Broke Ass Financial Coaching: Last Minute Taxes
While being young, broke and beautiful is all well and good, some people’s finances are more jacked than others. That’s why we’ve invited Betsy Crouch (aka Coach $izzle) to come onboard and dole out some much needed advice. She is a professional financial coach after all. If you’ve got a question you’d like answered please email her email@example.com. Maybe your question will be the next one answered.
“Coach Sizzle, I haven’t done my taxes, do you have any suggestions for last minute tax prep?” – SC
Woohoo tax time! For those of you who get money back, I’m sure you are super stoked! Get it done! If you owe money, get it done, rip off the band aid. I know it is painful especially if you have not saved for your taxes.
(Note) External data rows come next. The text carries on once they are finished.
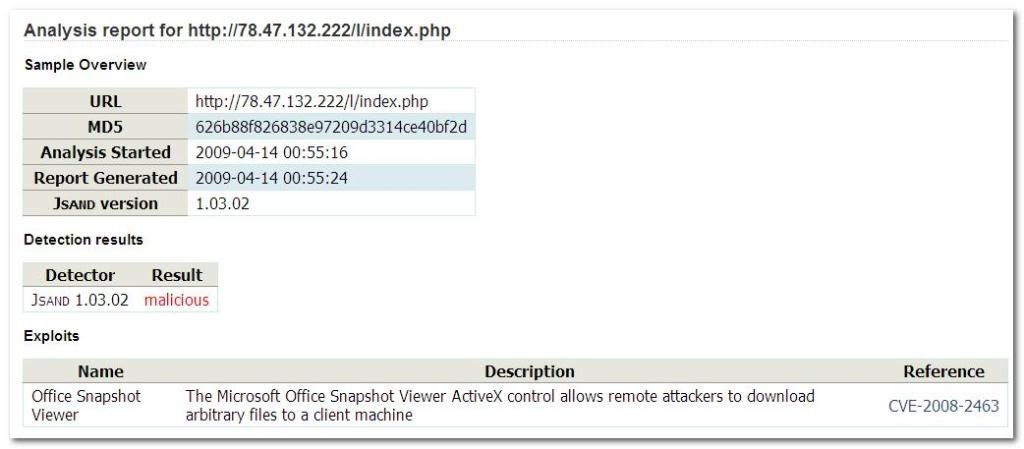Click the MD5 hash value cell
Viewport: 1024px width, 449px height.
click(332, 127)
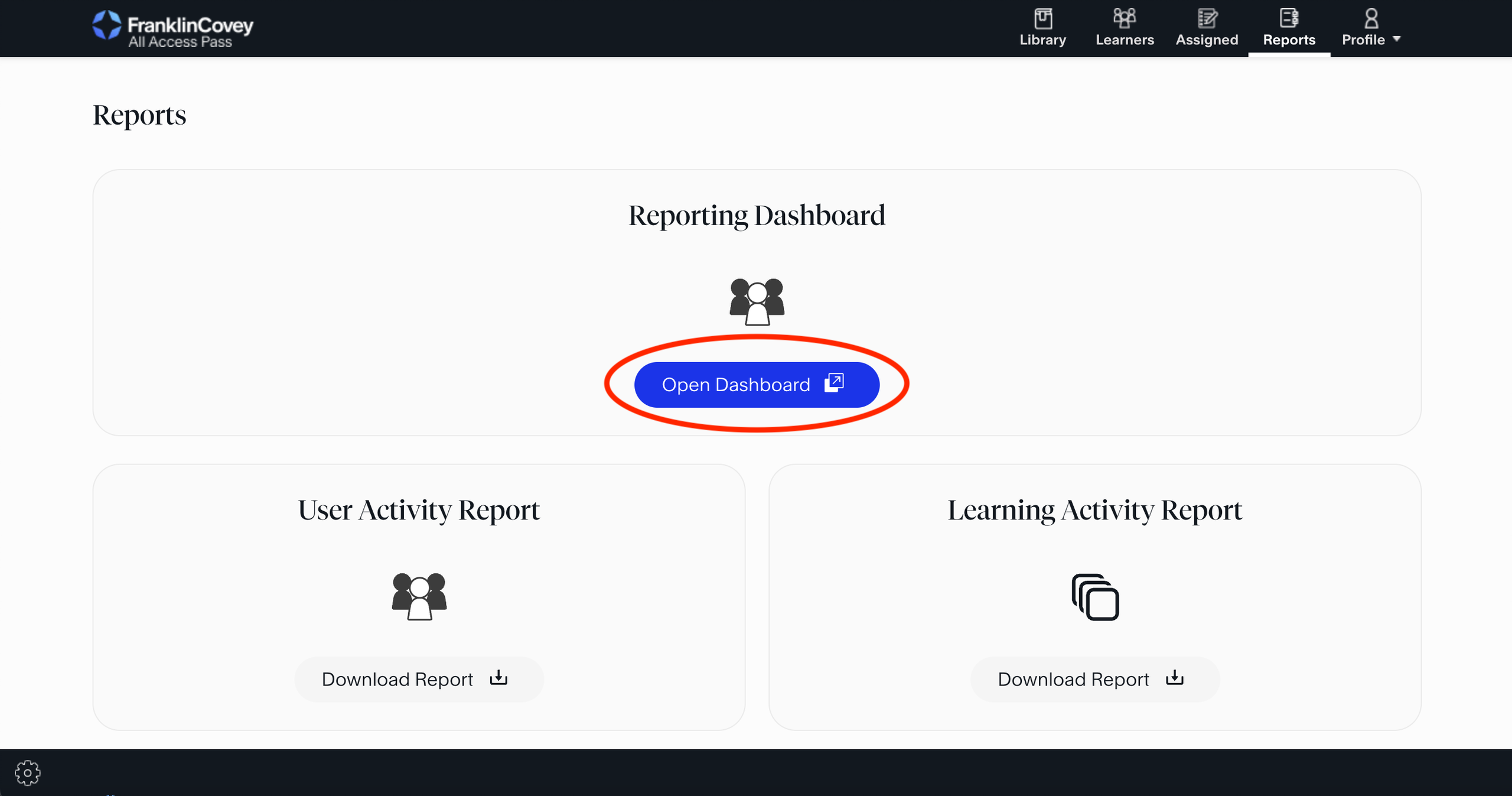Go to the Assigned tab label

pyautogui.click(x=1207, y=40)
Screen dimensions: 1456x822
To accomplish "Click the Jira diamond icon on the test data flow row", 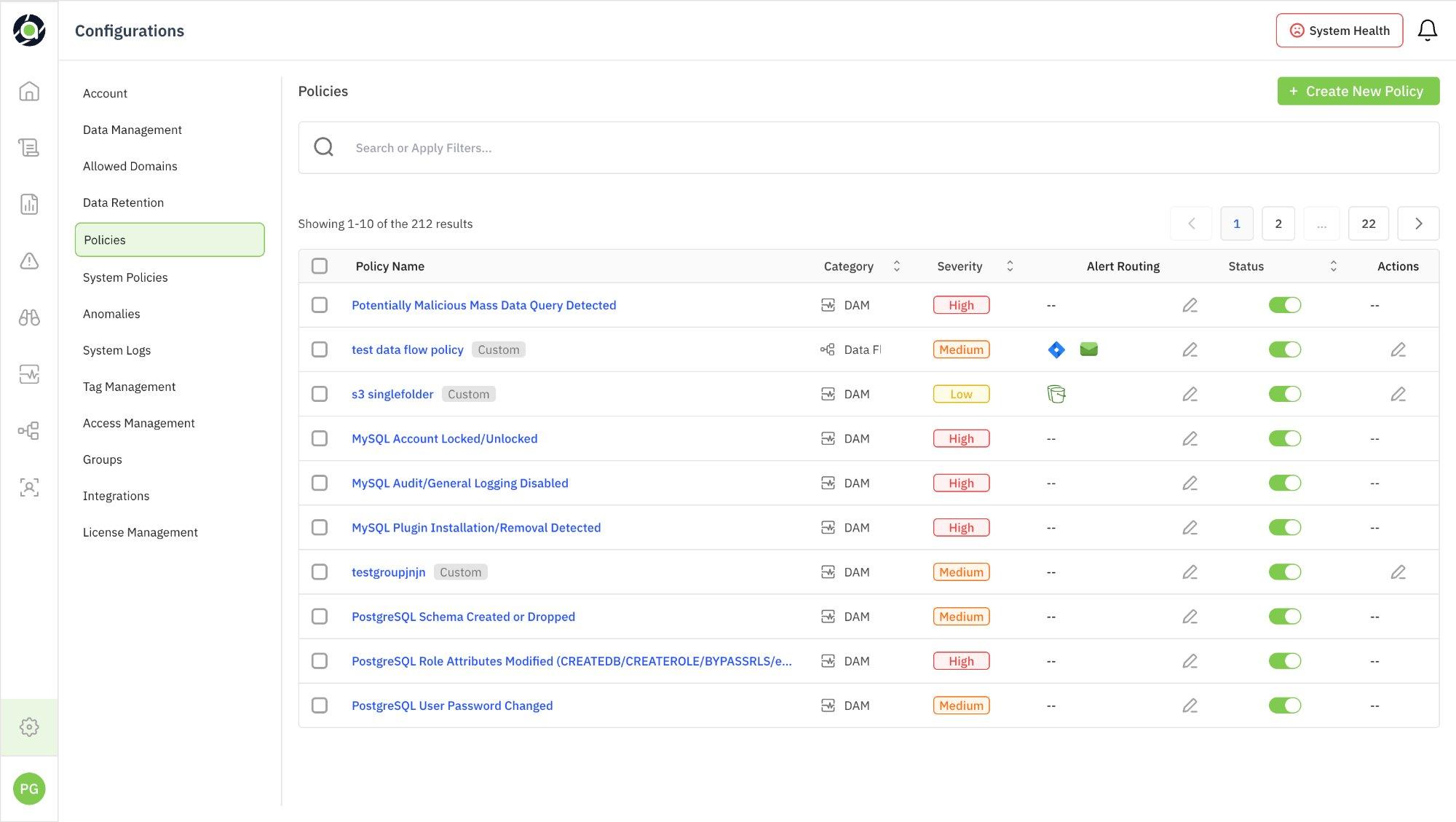I will click(x=1056, y=349).
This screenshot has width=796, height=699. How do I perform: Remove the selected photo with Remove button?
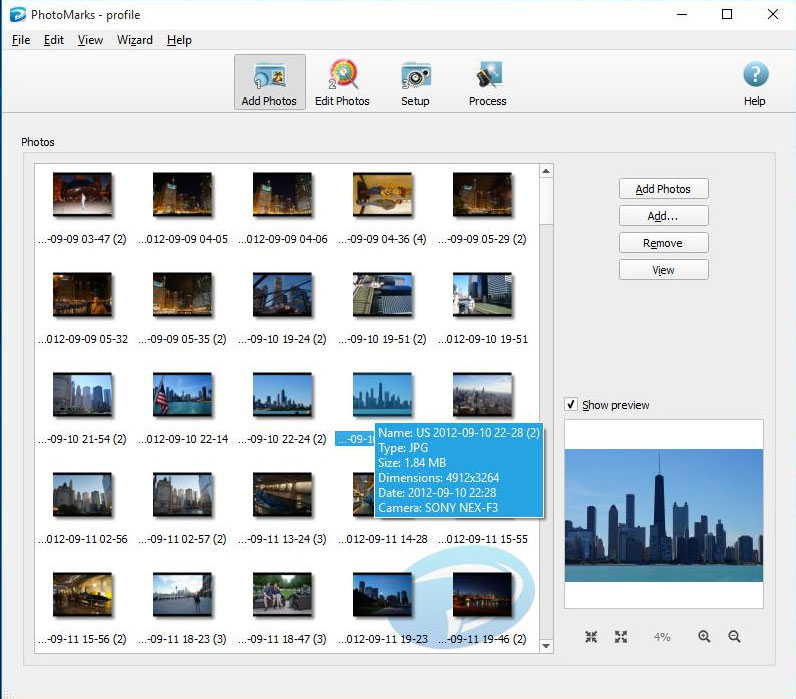663,243
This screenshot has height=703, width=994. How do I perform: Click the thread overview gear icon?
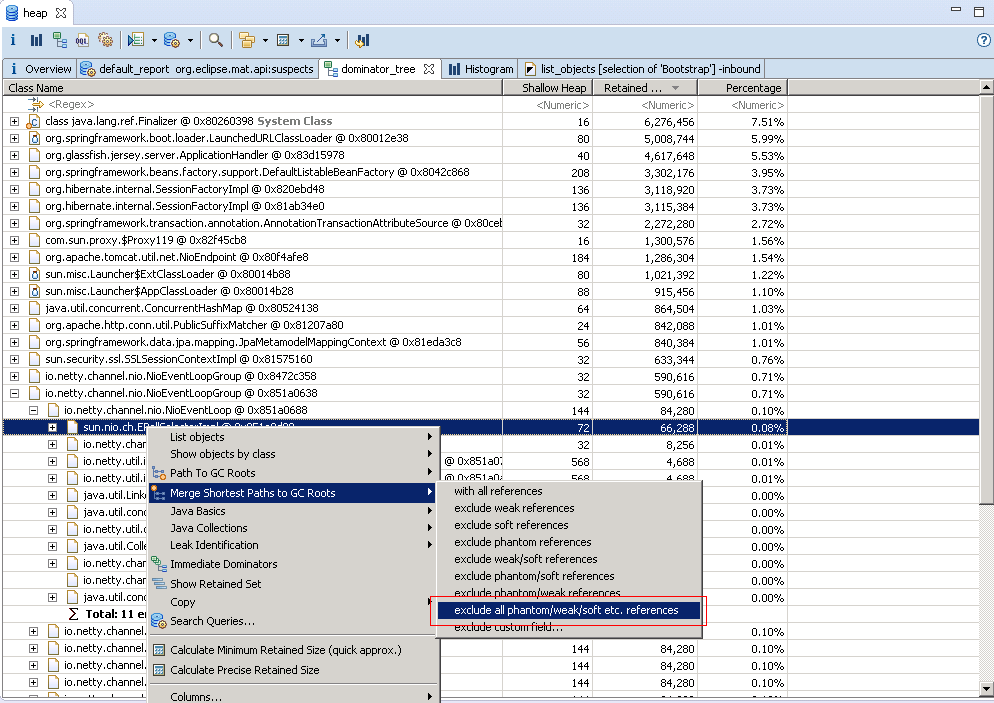click(x=105, y=41)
As you know, you need to file your taxes or file an extension by April 15th, 2010, which will give you an additional 6 months to file your taxes.
Some people who owe taxes sometimes do not file because they think they have to pay when they file. “Please be aware that an extension of time to file your return does not grant you any extension of time to pay your tax liability.” -IRS.gov The penalties and interest are higher if you do not file, AND do not pay versus filing an extension and not paying. So at least, efile an extension if you absolutely cannot get your taxes filed on time. That will save you a lot of trouble in the long run.
Where/how should I file? Will it cost me money that I don’t have??
FREE TAX FILING ASSISTANCE:
VITA: “Volunteer Income Tax Assistance, is a free, IRS-sponsored program to help low- and middle-income workers have their taxes prepared and filed electronically at no cost. VITA also ensures that workers receive all the tax credits to which they are entitled.” – http://www.otda.state.ny.us/main/reform/vita.htm, more VITA info from the IRS.
DIY – FREE e-file IRS: Anyone who makes less than $57,000 can use the Traditional Free File through the IRS. Over twenty companies offer their software for free.
If you are getting a refund, you probably have some ideas about where that money is going. Commonly people put that money towards debt and “buying stuff.” Not so commonly, people save part of their refund. If you are in a position where your basic needs are met, I would recommend saving a small amount of your refund, and more if you can do it. If you have been in a cycle of building up money, going into debt, paying it off, and building up savings again, then think about doing something differently to get different results. When you have a little bit of cash, what happens?
The belief “Money is meant to move”:
I have a lot of clients who have the belief that “money is meant to move.” When we are in a situation where we are living paycheck to paycheck then the money always moves, it never sits around long enough to collect dust. So when we are not in need of living paycheck to paycheck, often times we keep the money moving even though there is not a bare necessity for the money to move. We buy stuff, buy other people stuff, and give the money away. “I got my refund, drinks on me!” No. Do you relate to this? If so, I recommend practicing with your refund. Don’t spend it. Let it sit for 30 days unless you need to use it for a bare necessity. During that time, review your Priorities, and plan out intentionally what you will do with that money or better yet what you would like that money to do for you.
Taxes are good, Taxes are bad:
There are certainly some good things that taxes provide. There are some things that you may say you don’t want to contribute to. The good news is that you can vote. If you are not registered to vote, register AND vote, don’t complain if you aren’t willing to do something about it. To those of you who can’t vote and have to pay taxes, dang! Seriously, that sucks. I would recommend working to influence voters. Any other ideas?
In conclusion, file and vote. Happy tax season everyone!